Crazy Creek is a small, steep tributary of Hamill Creek, joining it in the Purcell foothills above the lower Duncan River and Kootenay Lake. It carries the official Kootenay Land District name (key JAISO) at 50.252778, -116.794722, on a map sheet where the name repeats elsewhere in the province, so this coordinate is the one to trust for Crazy Creek specifically.
The water
The creek runs stream order 3 (low on a network scale that goes from 1 for a headwater trickle up to 6 or more for a full river) and stretches roughly 7 km. Channel-geometry data puts the median width at about 6.0 m (narrow) and the median gradient at about 8.05% (steep), with peak mean-annual discharge topping out near 0.747 m³/s (very low flow), the profile of a small, technical headwater tributary rather than a fishable mainstem. A named-line extraction of the local stream network found zero direct fish observations on Crazy Creek itself.
The fishing
There is no confirmed catch record, guide coverage or fishing report naming Crazy Creek directly, so it is not destination water on current evidence. It sits, however, inside the same Hamill Creek drainage that provincial Bull Trout redd-count and Kootenay Lake fisheries work treats as a real spawning-system contributor, alongside Clint Creek and the wider lower-Duncan tributary group. That context is a reason for caution rather than an invitation: any fish encountered here should be handled as part of that spawning population, not a bonus creek to prospect hard.
If the creek proves fish-bearing and legal to fish, the modest headwater profile calls for small, searching patterns fished on a short line: a Stimulator or Royal Wulff as an attractor dry, an Elk Hair Caddis or Adams for a quieter presentation, a Prince Nymph as the go-to nymph, and a small Woolly Bugger for any deeper pocket water.
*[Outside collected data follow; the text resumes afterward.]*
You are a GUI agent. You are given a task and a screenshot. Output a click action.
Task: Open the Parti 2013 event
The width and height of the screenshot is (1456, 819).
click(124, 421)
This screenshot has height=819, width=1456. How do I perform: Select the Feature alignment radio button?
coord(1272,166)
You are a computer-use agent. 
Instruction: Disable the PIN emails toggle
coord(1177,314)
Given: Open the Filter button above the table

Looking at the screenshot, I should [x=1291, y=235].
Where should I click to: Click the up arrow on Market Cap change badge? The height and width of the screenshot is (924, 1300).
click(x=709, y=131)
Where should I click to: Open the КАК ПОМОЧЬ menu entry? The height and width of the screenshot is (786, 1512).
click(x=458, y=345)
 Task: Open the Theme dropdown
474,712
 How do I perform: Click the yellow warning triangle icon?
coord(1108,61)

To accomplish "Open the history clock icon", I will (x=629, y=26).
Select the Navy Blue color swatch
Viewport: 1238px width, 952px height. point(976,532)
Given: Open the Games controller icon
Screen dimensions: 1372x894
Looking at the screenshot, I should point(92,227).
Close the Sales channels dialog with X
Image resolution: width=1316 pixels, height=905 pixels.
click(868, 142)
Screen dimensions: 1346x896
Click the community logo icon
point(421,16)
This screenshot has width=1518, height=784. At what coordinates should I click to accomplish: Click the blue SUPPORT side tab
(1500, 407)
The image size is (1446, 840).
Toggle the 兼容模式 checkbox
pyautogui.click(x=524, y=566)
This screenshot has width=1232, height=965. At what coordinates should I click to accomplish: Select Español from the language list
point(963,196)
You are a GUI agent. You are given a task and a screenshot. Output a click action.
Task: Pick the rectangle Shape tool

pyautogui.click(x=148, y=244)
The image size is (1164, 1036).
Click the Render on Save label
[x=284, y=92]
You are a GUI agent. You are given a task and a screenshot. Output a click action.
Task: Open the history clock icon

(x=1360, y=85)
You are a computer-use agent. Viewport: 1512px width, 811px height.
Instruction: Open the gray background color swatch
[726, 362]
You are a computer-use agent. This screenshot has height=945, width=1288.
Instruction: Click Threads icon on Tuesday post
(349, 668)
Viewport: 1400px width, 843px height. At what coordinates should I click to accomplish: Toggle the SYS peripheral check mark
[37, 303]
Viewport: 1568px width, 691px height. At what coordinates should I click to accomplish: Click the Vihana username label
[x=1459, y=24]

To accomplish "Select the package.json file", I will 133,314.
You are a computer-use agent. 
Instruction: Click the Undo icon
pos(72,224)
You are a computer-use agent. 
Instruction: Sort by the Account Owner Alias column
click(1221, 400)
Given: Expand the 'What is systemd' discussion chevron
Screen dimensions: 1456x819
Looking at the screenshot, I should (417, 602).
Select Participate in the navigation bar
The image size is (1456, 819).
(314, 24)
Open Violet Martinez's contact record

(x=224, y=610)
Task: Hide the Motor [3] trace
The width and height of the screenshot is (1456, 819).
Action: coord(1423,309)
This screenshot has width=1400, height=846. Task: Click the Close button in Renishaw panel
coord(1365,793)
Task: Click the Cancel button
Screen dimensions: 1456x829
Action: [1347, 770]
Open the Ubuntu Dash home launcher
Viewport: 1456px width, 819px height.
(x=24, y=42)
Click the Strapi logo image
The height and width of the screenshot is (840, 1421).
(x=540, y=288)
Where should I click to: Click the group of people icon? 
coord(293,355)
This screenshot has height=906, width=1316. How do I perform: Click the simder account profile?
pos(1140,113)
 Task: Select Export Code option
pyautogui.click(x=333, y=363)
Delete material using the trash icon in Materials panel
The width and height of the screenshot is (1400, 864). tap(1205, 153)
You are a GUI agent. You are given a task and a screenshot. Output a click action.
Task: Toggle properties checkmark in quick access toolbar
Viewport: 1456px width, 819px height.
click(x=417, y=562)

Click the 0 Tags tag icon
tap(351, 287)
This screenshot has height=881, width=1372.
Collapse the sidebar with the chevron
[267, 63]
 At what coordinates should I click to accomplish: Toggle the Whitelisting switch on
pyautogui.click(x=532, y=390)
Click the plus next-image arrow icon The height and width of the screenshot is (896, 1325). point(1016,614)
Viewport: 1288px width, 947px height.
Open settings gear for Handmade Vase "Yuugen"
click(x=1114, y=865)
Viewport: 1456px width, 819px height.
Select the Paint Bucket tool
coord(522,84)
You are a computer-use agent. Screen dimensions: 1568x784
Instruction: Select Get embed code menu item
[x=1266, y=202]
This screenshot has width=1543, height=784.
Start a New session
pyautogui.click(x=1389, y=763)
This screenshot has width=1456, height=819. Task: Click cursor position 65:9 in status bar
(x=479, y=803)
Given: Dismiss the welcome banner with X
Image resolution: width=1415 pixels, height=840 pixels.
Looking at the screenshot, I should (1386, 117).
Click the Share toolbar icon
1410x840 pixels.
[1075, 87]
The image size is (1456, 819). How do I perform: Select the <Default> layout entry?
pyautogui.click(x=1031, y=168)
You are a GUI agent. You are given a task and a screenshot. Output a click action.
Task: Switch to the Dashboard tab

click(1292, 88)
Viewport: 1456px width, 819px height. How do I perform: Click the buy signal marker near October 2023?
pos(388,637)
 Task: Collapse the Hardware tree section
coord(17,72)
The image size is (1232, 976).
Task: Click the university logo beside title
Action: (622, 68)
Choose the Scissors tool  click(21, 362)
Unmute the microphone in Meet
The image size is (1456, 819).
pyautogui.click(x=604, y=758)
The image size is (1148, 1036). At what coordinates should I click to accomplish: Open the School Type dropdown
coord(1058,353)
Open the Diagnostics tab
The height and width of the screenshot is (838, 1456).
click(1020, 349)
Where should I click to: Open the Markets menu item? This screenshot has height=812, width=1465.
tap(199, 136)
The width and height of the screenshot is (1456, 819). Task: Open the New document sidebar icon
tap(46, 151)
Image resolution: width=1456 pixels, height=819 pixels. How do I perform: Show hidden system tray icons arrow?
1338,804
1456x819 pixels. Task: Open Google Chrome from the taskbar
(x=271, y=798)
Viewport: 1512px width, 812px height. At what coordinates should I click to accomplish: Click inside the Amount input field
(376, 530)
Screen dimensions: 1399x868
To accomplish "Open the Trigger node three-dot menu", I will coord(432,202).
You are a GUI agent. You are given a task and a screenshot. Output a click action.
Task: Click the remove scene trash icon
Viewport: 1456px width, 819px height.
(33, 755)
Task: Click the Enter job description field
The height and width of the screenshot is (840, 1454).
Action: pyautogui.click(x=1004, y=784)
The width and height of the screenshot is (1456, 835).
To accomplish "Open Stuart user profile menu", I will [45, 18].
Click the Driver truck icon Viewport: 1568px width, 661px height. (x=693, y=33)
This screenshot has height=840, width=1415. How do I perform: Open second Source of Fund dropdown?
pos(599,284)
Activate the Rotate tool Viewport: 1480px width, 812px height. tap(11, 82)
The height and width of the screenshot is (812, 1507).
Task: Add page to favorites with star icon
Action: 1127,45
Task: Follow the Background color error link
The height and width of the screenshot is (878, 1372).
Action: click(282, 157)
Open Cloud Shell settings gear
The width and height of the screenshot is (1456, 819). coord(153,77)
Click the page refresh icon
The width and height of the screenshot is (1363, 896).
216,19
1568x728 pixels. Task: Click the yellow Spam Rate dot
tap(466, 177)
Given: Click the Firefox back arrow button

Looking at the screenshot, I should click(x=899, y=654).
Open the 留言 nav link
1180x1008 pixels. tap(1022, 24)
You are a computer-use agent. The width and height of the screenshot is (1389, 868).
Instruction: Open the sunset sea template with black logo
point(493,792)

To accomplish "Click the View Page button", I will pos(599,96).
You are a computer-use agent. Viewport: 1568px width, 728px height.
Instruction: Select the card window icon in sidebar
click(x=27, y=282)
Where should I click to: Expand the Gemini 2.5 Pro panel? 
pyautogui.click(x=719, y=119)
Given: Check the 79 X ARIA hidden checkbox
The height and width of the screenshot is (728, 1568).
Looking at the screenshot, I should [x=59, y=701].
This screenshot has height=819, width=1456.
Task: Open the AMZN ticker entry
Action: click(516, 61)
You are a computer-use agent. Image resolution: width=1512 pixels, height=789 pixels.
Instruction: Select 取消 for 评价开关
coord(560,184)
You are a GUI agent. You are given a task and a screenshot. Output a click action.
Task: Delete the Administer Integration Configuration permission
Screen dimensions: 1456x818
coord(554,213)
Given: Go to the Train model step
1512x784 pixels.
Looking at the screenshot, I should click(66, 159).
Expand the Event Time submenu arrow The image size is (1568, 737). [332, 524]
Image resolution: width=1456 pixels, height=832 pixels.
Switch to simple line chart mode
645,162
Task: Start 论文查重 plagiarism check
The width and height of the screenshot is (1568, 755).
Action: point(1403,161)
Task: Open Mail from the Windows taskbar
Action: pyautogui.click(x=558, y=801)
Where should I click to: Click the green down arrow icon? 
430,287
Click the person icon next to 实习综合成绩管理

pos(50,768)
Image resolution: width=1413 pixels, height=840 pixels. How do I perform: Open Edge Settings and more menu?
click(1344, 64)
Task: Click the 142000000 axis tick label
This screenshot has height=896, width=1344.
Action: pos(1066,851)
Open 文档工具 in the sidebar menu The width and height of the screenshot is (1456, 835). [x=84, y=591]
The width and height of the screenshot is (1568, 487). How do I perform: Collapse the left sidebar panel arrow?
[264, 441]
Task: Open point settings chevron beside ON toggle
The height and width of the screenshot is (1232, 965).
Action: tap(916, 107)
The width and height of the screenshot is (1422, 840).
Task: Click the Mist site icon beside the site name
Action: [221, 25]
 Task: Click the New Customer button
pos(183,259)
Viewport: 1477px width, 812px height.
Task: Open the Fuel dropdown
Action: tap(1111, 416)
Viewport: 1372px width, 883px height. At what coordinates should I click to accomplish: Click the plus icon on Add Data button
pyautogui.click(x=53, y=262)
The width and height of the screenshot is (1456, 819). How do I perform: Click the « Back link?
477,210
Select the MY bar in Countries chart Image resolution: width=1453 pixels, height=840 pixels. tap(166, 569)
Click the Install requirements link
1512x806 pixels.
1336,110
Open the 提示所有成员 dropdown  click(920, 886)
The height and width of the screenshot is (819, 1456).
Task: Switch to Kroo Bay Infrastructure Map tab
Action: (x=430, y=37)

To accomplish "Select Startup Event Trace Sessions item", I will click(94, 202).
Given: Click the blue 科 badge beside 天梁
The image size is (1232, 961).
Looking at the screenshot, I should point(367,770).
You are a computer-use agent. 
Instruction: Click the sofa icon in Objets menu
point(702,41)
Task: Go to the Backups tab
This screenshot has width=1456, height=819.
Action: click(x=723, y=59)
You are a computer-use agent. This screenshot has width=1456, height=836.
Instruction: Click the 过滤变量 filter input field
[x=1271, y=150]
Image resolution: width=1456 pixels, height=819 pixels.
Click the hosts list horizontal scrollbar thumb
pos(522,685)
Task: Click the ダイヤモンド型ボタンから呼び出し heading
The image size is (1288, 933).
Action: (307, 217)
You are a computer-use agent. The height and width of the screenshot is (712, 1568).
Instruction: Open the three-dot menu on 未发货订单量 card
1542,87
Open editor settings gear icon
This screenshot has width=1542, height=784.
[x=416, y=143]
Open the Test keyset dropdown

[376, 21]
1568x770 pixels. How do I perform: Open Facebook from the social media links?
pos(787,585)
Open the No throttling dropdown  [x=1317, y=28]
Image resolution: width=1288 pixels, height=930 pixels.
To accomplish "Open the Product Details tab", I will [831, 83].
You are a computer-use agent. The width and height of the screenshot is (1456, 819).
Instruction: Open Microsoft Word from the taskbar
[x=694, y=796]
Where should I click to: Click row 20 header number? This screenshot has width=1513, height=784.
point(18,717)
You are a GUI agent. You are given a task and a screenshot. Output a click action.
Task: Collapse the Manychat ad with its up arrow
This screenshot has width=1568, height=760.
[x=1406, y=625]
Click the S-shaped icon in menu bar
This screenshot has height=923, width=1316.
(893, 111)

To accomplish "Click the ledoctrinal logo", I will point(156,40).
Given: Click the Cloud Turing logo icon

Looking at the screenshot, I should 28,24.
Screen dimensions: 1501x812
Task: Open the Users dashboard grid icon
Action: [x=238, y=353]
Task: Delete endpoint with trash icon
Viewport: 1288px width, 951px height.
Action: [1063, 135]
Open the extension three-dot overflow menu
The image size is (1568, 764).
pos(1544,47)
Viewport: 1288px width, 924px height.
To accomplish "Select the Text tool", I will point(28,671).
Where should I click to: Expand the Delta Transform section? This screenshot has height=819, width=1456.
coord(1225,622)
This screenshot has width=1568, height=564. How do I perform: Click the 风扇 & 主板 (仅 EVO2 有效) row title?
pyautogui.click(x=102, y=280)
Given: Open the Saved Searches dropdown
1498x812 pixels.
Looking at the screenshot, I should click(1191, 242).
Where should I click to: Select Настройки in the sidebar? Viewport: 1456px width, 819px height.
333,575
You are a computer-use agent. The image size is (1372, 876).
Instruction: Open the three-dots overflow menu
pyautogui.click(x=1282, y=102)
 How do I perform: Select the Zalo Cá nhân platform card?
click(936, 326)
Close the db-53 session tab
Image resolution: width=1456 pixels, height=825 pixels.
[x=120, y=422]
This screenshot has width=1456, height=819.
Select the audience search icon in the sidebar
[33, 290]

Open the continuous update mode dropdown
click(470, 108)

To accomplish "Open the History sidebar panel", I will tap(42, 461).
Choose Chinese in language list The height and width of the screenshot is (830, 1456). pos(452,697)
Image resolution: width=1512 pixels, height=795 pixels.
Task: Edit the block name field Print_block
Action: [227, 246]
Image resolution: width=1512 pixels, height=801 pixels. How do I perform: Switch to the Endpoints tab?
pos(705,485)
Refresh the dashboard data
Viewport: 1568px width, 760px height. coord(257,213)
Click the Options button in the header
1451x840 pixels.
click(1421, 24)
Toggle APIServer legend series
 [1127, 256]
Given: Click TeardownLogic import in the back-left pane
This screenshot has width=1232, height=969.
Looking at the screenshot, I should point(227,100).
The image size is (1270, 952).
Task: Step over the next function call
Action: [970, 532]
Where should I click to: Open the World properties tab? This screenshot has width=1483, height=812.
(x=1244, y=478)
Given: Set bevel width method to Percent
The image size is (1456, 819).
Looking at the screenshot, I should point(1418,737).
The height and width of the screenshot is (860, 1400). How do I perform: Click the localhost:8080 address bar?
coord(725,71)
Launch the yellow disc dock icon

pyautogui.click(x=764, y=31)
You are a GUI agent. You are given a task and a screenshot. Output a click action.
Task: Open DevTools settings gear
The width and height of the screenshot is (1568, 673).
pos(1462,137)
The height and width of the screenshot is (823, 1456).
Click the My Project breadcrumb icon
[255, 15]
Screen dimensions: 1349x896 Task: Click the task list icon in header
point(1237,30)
Expect the same small-stream diet documented for Hamill Creek: Mayflies, Caddisflies (Sedges), Stoneflies and Terrestrials (Hoppers, Ants, Beetles), plus opportunistic small fish where the channel connects to larger water.
Treat it as spawning-system water
Access and the rules
No named trailhead, parking area or public access point has been confirmed for Crazy Creek. The Earl Grey Pass Trail runs up the main Hamill Creek valley from Argenta through the Purcell Wilderness Conservancy, a non-mechanized wilderness park where stream crossings and flooding are real constraints, but no route or crossing specific to Crazy Creek is documented. Confirm current access, private-land boundaries and park advisories before planning a trip.
Before you fish
Conditions
- Navigability: narrow, steep and very low flow (median width ~6.0 m, gradient ~8.05%, peak mean-annual discharge ~0.747 m³/s), consistent with a small technical headwater tributary rather than a wade-and-drift creek.
- Stocking: no stocking record. Any fish present would be wild.